**AIM OF THE TASK**
Among the lines below, keep only those from the one containing "Trustees Annual Reports" through the one containing "CONTACT (269, 146)", and reproduce them exactly.

**GIVEN DATA**
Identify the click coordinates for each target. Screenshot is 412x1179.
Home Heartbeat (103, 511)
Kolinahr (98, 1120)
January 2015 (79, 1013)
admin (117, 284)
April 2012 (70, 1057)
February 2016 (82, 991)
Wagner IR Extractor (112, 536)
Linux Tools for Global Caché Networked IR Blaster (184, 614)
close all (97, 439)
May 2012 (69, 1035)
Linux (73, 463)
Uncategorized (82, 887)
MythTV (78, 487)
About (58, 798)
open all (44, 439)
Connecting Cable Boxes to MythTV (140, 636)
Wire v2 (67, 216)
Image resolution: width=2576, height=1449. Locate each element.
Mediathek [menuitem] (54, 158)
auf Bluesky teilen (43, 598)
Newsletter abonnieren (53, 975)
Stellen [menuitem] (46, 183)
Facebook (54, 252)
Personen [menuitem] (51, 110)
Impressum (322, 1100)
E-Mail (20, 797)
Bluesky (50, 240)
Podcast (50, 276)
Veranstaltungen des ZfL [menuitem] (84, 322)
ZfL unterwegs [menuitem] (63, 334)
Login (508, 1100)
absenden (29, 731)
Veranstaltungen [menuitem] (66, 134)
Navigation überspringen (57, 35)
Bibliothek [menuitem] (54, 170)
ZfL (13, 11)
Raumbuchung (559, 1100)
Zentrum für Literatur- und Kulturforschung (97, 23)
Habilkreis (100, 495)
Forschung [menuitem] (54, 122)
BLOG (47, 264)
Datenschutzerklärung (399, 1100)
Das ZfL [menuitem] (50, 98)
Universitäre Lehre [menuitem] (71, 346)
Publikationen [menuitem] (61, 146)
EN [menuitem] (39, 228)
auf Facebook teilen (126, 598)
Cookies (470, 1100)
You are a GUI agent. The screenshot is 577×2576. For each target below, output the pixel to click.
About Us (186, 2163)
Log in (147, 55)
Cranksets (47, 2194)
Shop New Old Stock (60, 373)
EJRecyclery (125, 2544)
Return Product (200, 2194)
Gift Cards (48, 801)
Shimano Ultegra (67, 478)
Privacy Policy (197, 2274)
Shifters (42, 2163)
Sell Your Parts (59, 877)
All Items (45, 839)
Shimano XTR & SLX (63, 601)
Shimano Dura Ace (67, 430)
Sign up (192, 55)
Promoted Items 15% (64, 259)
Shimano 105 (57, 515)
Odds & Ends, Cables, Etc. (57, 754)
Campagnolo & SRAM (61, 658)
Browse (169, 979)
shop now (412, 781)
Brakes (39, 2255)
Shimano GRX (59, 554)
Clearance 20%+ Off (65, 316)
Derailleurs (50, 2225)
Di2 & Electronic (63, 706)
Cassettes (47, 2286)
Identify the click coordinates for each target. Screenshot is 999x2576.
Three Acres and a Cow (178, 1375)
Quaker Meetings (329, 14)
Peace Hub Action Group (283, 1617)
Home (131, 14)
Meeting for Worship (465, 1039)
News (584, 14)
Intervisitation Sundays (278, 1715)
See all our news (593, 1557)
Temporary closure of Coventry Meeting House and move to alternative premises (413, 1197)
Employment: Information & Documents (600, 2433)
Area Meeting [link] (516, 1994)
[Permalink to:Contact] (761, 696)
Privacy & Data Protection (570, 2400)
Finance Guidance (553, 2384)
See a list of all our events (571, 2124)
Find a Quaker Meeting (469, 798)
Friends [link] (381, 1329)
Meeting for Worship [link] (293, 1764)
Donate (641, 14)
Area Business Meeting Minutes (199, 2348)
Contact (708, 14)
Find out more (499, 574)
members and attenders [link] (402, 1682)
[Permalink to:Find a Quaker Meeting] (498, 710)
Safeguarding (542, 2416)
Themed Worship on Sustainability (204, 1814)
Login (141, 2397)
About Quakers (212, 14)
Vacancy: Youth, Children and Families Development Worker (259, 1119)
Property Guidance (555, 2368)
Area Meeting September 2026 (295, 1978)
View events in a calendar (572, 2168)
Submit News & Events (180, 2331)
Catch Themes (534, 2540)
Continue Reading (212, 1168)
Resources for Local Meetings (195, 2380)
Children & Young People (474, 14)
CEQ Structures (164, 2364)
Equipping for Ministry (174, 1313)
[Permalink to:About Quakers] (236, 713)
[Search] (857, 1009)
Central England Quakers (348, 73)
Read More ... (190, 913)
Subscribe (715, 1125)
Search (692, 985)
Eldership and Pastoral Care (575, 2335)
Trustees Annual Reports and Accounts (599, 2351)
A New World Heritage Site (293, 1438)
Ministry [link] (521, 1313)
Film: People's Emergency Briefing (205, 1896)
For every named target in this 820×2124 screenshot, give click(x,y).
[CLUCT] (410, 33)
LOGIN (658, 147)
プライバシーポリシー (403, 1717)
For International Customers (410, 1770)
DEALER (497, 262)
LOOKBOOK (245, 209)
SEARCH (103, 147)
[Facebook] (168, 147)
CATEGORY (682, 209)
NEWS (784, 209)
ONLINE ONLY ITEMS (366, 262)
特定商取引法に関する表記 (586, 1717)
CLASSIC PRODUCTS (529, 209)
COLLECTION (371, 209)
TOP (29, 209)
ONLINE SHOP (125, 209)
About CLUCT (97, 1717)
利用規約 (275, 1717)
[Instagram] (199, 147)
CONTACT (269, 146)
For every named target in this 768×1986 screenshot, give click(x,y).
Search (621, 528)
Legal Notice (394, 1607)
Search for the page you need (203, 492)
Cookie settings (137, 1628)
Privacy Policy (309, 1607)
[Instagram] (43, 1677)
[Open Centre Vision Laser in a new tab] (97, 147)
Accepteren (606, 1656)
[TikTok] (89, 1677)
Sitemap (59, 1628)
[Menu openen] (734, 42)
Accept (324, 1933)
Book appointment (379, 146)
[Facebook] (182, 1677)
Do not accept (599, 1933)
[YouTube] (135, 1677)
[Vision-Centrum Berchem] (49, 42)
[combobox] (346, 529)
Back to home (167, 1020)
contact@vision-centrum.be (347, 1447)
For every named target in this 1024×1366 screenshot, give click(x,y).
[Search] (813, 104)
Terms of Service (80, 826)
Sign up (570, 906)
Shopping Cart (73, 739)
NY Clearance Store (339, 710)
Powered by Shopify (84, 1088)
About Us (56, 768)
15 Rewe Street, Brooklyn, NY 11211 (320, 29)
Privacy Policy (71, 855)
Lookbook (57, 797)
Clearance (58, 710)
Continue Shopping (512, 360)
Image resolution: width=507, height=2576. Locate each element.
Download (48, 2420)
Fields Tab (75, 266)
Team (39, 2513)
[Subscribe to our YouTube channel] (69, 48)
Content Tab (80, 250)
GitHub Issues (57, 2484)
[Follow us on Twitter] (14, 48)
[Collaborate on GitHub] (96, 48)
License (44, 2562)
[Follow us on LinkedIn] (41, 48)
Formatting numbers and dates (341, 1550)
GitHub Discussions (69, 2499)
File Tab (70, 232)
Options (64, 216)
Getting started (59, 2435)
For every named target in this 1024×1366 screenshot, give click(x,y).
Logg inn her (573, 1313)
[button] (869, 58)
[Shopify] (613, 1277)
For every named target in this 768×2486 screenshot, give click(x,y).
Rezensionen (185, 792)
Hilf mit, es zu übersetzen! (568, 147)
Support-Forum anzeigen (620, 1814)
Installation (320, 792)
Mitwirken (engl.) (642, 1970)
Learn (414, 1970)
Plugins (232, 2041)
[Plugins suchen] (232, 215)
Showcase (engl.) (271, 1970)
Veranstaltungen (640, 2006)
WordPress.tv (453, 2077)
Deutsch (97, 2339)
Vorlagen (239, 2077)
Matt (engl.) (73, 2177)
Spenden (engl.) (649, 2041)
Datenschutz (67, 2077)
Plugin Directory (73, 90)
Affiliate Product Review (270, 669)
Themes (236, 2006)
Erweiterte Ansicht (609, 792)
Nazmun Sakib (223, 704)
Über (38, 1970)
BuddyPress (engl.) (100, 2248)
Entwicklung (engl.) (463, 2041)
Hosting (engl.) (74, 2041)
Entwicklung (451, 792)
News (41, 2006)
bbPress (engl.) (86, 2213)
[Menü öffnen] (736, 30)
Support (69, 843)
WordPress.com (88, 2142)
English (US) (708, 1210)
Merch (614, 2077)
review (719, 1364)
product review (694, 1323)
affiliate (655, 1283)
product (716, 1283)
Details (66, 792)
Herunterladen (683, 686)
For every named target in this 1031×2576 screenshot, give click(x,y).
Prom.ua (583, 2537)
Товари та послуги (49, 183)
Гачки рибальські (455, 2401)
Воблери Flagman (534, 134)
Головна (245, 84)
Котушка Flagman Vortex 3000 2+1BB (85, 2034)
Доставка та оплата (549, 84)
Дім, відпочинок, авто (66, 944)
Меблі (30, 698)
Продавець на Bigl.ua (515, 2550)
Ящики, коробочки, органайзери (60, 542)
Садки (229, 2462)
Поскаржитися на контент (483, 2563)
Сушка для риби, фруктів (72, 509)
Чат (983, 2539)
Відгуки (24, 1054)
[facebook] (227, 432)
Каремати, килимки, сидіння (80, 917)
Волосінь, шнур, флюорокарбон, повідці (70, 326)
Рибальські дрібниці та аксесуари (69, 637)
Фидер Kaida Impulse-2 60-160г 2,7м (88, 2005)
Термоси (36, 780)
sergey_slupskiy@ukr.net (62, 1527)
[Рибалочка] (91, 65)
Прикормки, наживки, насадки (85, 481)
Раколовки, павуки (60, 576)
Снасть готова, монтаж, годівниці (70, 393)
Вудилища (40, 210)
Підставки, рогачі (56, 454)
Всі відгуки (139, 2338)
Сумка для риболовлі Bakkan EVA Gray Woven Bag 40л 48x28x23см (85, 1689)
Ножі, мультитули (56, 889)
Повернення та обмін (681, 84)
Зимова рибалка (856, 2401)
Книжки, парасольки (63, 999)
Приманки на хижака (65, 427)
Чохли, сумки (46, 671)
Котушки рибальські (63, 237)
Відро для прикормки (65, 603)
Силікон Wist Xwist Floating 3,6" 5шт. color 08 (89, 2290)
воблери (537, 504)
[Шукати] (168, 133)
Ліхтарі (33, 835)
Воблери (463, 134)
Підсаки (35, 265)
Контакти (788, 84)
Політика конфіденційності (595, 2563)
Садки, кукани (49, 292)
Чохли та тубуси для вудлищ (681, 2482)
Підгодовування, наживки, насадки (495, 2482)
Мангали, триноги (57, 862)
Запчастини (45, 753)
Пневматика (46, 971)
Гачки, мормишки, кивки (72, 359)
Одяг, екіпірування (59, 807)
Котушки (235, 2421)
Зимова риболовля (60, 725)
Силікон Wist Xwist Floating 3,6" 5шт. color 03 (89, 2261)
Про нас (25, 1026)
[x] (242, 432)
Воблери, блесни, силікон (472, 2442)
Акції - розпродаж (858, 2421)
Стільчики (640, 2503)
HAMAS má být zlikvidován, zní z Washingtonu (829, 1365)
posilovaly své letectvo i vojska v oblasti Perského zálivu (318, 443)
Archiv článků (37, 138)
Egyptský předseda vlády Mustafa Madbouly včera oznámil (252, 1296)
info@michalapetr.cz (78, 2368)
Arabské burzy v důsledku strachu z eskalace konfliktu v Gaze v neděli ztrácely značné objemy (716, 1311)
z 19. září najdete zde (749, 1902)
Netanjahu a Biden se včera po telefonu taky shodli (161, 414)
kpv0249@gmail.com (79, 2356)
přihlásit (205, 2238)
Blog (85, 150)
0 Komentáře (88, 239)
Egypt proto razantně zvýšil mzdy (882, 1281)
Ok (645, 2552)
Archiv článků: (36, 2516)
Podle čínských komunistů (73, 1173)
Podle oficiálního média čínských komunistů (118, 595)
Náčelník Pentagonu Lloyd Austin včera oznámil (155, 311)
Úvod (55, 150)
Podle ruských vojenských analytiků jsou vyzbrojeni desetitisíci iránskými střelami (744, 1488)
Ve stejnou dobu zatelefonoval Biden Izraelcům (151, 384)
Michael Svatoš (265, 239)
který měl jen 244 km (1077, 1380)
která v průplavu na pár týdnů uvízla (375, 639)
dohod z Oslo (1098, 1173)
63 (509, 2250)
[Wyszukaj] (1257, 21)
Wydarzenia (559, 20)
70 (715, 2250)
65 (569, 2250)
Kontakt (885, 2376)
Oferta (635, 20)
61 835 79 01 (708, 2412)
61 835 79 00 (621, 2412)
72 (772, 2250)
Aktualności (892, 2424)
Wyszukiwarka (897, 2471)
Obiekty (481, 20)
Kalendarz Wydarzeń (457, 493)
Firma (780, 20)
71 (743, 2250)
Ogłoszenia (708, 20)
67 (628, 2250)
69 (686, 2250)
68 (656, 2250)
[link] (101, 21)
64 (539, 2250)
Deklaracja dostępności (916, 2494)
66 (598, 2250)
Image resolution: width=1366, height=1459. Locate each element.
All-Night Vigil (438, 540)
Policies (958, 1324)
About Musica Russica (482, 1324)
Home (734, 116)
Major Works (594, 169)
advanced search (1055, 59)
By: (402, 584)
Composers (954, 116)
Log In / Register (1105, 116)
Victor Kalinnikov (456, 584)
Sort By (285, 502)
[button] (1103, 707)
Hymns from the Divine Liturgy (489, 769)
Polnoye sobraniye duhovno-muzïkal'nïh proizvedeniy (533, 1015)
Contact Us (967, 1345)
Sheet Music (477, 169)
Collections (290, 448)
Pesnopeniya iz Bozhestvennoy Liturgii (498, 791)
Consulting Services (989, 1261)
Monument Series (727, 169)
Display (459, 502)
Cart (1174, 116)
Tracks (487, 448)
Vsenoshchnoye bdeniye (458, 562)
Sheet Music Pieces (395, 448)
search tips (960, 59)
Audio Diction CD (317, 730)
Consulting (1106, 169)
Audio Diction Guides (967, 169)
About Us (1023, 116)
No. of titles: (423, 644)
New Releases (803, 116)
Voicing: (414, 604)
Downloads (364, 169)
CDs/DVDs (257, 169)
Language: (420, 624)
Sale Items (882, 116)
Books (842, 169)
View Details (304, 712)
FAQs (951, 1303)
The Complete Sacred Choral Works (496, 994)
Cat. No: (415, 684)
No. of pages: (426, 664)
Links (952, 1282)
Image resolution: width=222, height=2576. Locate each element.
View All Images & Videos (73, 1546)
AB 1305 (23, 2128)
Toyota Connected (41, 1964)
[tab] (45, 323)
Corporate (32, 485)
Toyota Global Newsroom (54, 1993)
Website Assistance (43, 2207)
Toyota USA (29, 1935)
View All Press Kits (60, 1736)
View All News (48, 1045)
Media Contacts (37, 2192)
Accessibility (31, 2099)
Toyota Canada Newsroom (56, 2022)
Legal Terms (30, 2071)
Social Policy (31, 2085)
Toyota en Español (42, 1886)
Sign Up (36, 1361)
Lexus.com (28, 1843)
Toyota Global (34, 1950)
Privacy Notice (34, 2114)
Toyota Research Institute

**WRITTEN RESPONSE**
Trustees Annual Reports and Accounts (599, 2351)
A New World Heritage Site (293, 1438)
Ministry [link] (521, 1313)
Film: People's Emergency Briefing (205, 1896)
For every named target in this 820×2124 screenshot, give click(x,y).
[CLUCT] (410, 33)
LOGIN (658, 147)
プライバシーポリシー (403, 1717)
For International Customers (410, 1770)
DEALER (497, 262)
LOOKBOOK (245, 209)
SEARCH (103, 147)
[Facebook] (168, 147)
CATEGORY (682, 209)
NEWS (784, 209)
ONLINE ONLY ITEMS (366, 262)
特定商取引法に関する表記 (586, 1717)
CLASSIC PRODUCTS (529, 209)
COLLECTION (371, 209)
TOP (29, 209)
ONLINE SHOP (125, 209)
About CLUCT (97, 1717)
利用規約 (275, 1717)
[Instagram] (199, 147)
CONTACT (269, 146)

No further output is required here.